### Actions to take
1. Condense the paragraph of the VFd overview that begins "A valid, and often asked, question" into two sentences, keeping its main facts.
2. Write the next part of the VFd overview, picking up after its final line.

### Document excerpt
Much in the way that a guest operating system requires a hypervisor to provide accessibility to the underlying real operating system and hardware, as well as to ensure policies are enforced, there is a similar need for a NIC hypervisor when virtual functions (VFs) are directly available through SR-IOV[1]. While a bit more lightweight than a hypervisor, VFd can be thought of as the NIC hypervisor inasmuch as it provides the policy enforcement through both configuration and real-time validation of guest[2] requests.
Figure 1: General relationship of NIC, VFs, "guests" and VFd
Figure 1 illustrates the relationship between the NIC (PF), the configured VFs, the guests, and VFd. VFd acts as the policy implementor by configuring each VF to stipulate which VLAN(s) a VF will receive traffic from, and be allowed to send traffic to. In addition, VFd will configure the PF and VFs to:
- Strip and insert the outer VLAN tag.
- Enable NIC bridging allowing guest to guest communication.
- Allow unknown unicast traffic to be sent to one or more guests.
- Allow broadcast and multicast traffic to be received/transmitted by a guest.
- Enforce MAC and/or VLAN spoofing (drop spoofed packets).
- Configure multiple MAC addresses for the VF.
- Enable and configure DCB quality of service.
In addition to the NIC configurations listed above, VFd provides the means to access the packet and byte counters allowing for them to be available to the user; something that is not possible when using a kernel driver to manage the VFs. Statistics, both at the PF and VF level include:
- Packet counts for inbound (Rx) and outbound (Tx)
- Byte counts, Tx and Rx
- Error packet count
- Count of spoofed packets
While the illustration shows only one VF allocated to each guest, it is possible to allocate multiple VFs, from different PFs, to a single guest. Of the various guests shown in figure 1, two are illustrations of how guest operating systems, virtual machines[3], can have one, or more, VF allocated as an SR-IOV device. Bare metal applications (e.g. DPDK applications) are also able to make use of the VFs offered up by the NIC and generally use the NIC's kernel VF interface/driver to do so.
When a guest operating system is created, and one or more VFs
is attached to it, the VF appears as a virtual network
interface and standard kernel drivers can be used to treat
the interface as an ordinary ethernet device, configurable
with well known tools like ifconfig
and
ip,
or a DPDK driver may be used to allow DPDK
applications to run in the virtual machine.
While VFd is implemented as a DPDK application, primarily to easily access the network devices, VFd is not a packet processor, and does not insert itself into the path of any packet.
A valid, and often asked, question is why exactly is VFd needed? It would seem that if the hardware offers all of the sophistication that they do, that the kernel drivers would supply the means to configure the hardware such that all of the features could be used. However, at least at the present time, this isn't the case, and there are several configuration options which unfortunately cannot be achieved through the kernel drivers. In order to take full advantage of the hardware, an independent configuration tool, VFd, is required.
In addition to managing the configurations of all VFs, VFd also provides real-time policy enforcement when a guest makes a request to configure it's interface. The following are examples of guest actions which require the approval of VFd before the requested changes are actually applied o the VF:
- Add or modify VLAN ID(s)

### Listed entries
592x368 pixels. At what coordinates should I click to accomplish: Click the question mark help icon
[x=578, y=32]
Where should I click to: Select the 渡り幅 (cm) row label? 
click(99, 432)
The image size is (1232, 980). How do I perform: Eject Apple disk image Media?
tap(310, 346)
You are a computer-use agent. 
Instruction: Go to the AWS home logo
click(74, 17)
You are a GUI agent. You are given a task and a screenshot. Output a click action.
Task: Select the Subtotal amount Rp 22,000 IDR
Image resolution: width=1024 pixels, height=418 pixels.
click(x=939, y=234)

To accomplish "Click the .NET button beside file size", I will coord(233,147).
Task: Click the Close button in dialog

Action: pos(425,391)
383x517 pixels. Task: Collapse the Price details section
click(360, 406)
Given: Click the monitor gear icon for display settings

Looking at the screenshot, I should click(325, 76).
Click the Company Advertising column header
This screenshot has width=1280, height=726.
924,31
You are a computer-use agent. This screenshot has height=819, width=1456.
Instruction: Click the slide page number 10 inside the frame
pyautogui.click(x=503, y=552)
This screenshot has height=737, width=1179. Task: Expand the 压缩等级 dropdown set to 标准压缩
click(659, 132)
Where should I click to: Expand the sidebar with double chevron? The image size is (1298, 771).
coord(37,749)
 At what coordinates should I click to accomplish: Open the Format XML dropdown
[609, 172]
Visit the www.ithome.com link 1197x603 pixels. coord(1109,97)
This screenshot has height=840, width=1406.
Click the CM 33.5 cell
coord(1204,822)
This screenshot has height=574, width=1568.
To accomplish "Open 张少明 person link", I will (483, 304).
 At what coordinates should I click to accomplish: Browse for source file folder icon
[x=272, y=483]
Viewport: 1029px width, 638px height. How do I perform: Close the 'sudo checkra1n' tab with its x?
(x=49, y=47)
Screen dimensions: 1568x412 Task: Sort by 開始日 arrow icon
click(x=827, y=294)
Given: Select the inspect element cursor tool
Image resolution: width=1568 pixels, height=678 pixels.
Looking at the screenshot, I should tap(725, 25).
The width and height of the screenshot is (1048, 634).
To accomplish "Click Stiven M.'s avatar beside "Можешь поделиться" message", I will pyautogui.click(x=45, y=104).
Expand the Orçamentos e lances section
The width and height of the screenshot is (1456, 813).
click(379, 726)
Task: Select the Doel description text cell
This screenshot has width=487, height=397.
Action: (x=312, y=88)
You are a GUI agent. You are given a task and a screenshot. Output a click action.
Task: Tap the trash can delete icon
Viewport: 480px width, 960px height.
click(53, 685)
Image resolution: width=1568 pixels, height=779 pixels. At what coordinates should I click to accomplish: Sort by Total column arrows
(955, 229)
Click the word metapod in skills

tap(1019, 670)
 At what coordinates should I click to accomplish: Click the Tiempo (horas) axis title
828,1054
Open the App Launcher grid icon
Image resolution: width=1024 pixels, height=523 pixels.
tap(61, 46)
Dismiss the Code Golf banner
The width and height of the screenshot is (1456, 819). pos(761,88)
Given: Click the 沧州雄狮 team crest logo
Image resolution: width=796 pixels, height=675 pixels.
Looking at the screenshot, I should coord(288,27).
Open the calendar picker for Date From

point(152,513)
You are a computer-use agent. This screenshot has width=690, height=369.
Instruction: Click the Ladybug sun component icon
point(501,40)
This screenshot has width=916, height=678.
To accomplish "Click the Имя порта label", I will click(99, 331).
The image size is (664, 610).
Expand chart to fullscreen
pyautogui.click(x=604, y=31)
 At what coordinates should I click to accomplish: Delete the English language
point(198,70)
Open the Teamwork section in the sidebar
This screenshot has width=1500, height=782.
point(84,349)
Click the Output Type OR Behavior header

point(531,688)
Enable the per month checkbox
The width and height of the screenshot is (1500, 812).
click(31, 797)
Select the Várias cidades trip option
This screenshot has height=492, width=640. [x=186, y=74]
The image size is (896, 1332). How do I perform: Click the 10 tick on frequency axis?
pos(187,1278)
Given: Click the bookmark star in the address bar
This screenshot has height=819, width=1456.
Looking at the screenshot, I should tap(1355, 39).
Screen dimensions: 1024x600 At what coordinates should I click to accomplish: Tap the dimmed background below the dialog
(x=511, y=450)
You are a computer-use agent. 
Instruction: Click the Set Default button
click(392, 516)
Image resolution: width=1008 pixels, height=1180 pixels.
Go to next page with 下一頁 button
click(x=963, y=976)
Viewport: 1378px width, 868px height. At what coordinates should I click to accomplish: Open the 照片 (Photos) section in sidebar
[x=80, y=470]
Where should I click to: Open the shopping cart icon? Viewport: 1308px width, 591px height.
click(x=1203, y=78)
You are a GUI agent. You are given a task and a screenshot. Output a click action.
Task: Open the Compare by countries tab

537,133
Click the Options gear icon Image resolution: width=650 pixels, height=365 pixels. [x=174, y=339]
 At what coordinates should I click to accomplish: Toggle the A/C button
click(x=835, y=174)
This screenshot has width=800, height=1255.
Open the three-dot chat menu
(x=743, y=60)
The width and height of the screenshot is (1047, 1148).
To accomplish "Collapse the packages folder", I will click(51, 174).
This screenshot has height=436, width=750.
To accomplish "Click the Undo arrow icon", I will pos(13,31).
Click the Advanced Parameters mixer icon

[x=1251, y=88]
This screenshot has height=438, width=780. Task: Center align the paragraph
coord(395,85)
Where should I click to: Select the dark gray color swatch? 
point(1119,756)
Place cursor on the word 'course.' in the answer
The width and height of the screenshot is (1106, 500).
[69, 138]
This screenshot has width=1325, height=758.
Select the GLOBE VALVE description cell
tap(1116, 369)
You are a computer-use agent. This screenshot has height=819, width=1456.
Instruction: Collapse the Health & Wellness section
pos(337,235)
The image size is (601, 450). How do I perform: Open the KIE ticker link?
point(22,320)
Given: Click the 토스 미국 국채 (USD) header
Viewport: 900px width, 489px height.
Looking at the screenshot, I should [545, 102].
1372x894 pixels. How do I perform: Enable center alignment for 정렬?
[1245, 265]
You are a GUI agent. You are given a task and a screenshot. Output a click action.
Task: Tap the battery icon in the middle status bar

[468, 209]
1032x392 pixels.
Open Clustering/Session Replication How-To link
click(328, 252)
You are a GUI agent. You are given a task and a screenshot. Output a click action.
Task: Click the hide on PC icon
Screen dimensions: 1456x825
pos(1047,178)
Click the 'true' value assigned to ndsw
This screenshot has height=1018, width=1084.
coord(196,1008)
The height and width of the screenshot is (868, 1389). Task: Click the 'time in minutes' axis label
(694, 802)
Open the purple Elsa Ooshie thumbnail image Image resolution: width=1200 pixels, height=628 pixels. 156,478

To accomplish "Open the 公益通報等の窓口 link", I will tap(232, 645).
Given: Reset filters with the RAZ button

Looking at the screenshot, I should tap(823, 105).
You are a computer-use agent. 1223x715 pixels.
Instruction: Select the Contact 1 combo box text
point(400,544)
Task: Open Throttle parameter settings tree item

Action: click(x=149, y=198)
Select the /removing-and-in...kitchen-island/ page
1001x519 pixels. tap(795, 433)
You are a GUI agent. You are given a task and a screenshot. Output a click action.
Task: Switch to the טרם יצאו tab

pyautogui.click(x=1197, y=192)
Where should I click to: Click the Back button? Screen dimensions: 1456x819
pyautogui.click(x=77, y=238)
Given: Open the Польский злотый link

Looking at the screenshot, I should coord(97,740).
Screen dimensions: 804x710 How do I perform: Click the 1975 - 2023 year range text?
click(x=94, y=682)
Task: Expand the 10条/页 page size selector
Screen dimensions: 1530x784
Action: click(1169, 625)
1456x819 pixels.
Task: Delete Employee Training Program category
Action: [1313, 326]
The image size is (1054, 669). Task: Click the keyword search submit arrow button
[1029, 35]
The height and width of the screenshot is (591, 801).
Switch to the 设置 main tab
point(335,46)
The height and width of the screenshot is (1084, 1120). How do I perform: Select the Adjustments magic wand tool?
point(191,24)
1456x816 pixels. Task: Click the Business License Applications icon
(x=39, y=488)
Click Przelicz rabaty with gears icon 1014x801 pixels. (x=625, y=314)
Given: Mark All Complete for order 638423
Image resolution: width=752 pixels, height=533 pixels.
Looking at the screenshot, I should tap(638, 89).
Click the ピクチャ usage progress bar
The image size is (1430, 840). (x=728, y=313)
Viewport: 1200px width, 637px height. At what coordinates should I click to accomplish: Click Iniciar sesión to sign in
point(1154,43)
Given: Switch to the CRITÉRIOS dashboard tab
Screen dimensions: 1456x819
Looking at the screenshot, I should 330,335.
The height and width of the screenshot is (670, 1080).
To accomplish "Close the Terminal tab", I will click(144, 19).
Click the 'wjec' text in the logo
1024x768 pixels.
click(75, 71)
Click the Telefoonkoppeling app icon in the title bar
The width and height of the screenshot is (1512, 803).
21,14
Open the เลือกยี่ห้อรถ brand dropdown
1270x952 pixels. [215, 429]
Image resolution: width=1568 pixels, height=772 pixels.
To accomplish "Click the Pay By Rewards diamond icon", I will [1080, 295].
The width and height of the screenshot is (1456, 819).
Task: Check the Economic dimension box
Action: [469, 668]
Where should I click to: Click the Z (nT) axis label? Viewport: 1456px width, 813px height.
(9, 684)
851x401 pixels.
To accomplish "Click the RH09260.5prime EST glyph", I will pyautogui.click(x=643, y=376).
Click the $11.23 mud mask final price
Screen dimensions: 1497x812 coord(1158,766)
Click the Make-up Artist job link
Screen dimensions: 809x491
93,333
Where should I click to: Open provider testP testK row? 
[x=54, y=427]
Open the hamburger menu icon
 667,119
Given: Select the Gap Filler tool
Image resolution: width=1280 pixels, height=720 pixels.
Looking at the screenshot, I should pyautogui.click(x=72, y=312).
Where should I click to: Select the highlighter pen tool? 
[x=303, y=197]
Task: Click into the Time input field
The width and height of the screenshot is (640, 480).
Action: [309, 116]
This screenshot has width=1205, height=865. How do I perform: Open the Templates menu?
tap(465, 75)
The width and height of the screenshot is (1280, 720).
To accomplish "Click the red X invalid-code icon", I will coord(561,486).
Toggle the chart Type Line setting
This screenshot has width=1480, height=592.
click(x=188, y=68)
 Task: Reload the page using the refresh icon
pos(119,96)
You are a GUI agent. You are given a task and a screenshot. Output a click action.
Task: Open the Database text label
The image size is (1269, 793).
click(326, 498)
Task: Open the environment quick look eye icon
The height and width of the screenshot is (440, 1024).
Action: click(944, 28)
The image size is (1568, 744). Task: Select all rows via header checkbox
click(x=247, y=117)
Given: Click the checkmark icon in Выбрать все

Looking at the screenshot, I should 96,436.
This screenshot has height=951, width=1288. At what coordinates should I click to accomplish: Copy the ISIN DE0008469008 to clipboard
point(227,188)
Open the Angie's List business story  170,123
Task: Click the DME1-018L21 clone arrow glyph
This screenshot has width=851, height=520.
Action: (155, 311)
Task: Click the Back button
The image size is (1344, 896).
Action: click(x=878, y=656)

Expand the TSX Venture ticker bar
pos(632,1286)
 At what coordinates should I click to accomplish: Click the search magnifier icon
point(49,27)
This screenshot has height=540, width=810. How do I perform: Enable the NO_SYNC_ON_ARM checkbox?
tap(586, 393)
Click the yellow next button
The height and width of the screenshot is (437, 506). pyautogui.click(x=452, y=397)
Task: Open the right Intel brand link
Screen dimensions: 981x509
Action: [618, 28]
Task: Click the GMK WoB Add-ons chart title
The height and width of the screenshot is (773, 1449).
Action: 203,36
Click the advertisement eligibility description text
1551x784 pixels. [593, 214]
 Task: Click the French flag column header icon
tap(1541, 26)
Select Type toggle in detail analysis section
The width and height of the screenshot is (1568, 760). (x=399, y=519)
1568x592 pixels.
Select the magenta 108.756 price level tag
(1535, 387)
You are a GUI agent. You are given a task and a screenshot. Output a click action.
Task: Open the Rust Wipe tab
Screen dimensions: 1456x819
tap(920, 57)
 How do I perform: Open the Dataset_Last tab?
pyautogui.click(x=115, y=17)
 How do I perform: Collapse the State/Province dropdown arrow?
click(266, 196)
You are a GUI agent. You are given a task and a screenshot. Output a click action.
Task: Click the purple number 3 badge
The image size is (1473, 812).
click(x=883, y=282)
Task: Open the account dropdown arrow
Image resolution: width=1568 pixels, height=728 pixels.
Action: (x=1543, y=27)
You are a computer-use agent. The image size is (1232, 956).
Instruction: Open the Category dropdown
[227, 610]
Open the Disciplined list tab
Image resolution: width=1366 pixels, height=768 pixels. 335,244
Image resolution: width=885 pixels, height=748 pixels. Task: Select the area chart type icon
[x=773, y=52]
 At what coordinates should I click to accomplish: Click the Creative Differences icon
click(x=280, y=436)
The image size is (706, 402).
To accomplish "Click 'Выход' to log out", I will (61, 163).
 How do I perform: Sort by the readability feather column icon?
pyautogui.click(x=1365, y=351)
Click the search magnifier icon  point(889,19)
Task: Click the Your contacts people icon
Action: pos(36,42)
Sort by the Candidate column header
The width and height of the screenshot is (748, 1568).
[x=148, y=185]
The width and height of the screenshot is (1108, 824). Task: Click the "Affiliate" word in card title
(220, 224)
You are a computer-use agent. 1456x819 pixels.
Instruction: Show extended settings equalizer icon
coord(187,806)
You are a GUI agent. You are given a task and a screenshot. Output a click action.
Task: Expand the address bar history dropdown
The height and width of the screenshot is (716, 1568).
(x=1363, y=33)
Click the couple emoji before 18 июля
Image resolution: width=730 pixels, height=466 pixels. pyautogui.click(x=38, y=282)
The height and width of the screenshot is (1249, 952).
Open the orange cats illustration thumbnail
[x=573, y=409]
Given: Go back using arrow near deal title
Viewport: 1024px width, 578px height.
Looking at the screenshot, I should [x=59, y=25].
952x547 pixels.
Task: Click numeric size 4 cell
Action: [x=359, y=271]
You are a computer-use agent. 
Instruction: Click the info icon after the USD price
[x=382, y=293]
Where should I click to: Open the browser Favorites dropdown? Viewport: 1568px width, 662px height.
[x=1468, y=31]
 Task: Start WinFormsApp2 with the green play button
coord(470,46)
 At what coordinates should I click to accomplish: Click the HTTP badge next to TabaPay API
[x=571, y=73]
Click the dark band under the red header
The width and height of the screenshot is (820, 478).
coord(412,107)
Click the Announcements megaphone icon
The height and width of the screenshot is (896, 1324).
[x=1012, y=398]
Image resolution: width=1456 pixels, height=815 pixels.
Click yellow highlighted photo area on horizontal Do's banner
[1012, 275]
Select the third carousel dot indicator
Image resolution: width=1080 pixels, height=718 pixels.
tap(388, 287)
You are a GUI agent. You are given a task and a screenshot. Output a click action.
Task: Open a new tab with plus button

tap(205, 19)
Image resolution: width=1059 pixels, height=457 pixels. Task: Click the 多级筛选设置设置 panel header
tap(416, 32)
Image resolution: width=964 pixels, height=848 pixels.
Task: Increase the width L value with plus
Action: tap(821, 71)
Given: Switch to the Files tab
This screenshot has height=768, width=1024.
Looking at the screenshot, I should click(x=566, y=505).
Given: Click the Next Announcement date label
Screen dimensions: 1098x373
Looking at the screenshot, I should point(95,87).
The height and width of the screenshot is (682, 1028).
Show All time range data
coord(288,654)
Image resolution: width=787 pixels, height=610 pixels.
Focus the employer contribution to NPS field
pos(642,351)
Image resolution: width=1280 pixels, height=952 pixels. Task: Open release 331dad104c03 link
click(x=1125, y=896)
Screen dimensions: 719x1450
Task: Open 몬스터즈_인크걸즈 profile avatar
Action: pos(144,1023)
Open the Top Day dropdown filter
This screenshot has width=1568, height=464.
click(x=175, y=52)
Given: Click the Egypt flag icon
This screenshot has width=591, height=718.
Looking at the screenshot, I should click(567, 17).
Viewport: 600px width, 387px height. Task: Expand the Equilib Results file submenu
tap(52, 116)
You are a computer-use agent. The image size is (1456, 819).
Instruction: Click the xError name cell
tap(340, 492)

### Task-by-task results
1. VFd is needed because, at least for now, the kernel drivers cannot set several of the configuration options the NIC hardware supports, even though one might expect them to expose every feature. To use the hardware fully, a separate configuration tool, VFd, is therefore required.

2.
- Change default MAC address
- Add/delete alternate (white list) MAC addresses
- Set the MTU value
VFd will authorise (ACK) any request provided that the change is within the policy as defined to VFd via the PF and VF configuration files. For example, if a guests requests to add/modify a VLAN ID, it will be permitted only if the requested ID has been defined in the VF's configuration file. MTU changes are limited by the overall maximum MTU defined for each device in the main VFd configuration file. Looking from a policy assurance point of view, VFd provides a service that would otherwise not be available even if all NIC features could be exercised through the kernel driver interface as the drivers provide no mechanism to call out to an independent authority to make these kinds of decisions.
The following sections provide a high level explanation of NIC features which may be managed using VFd. The purpose here is to outline what can be done; for information on how to actually implement these, please refer to the VFd User's Guide.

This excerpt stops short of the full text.